TASK INPUT =>
———

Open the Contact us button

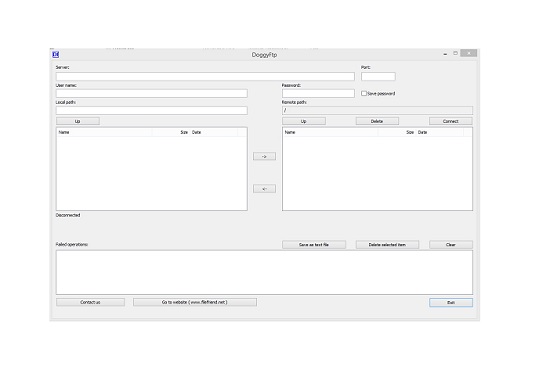point(90,302)
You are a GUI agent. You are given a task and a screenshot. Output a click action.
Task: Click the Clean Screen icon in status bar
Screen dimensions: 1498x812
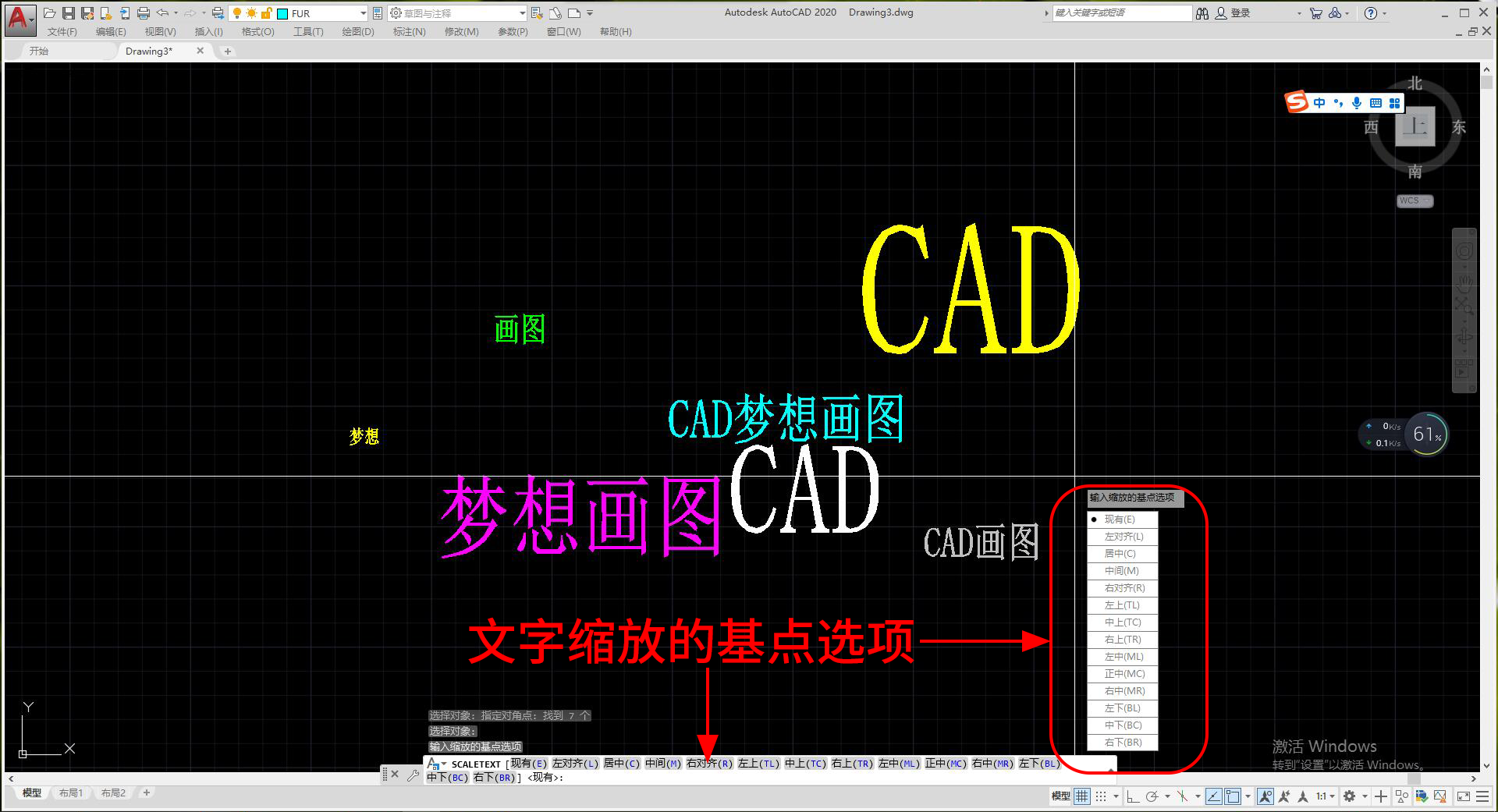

———

Render these records as a JSON list of strings, with one string for each line and no blank lines. Leave the pictures out.

[
  "Open the Contact us button",
  "point(90,302)",
  "You are a GUI agent. You are given a task and a screenshot. Output a click action.",
  "Task: Click the Clean Screen icon in status bar",
  "Screen dimensions: 1498x812"
]